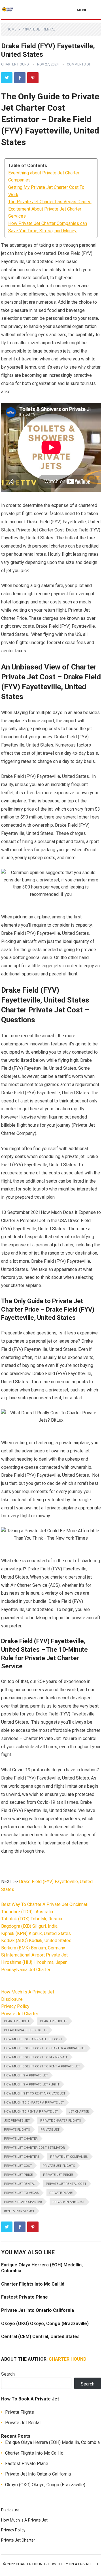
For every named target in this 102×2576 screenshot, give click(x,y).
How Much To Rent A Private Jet (31, 2111)
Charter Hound (15, 64)
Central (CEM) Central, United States (40, 2336)
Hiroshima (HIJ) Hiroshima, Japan (34, 1962)
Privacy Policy (15, 2006)
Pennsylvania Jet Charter (25, 1969)
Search (8, 2374)
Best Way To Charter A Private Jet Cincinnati (44, 1904)
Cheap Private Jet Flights (26, 2030)
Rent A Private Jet (19, 2211)
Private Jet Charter (19, 2013)
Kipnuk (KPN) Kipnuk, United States (36, 1933)
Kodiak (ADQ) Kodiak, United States (36, 1940)
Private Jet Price (18, 2175)
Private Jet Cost (18, 2166)
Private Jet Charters (22, 2157)
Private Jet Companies (69, 2157)
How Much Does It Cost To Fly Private (36, 2057)
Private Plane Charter (23, 2202)
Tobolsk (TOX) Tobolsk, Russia (31, 1918)
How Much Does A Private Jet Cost (33, 2039)
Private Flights (17, 2129)
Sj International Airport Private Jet (34, 1955)
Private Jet (50, 2129)
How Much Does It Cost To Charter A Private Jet (45, 2048)
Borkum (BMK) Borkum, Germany (33, 1948)
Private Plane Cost (68, 2202)
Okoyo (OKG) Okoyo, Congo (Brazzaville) (45, 2323)
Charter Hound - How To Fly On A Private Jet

● ● ●

■ Problem details ■
With the line that contains "Sj International Airport" as the start, output every line through the end of the entries exactly. Add no other lines.

■ Completed exercise ■
Sj International Airport Private Jet (34, 1955)
Private Jet (50, 2129)
How Much Does It Cost To Charter A Private Jet (45, 2048)
Borkum (BMK) Borkum, Germany (33, 1948)
Private Plane Cost (68, 2202)
Okoyo (OKG) Okoyo, Congo (Brazzaville) (45, 2323)
Charter Hound - How To Fly On A Private Jet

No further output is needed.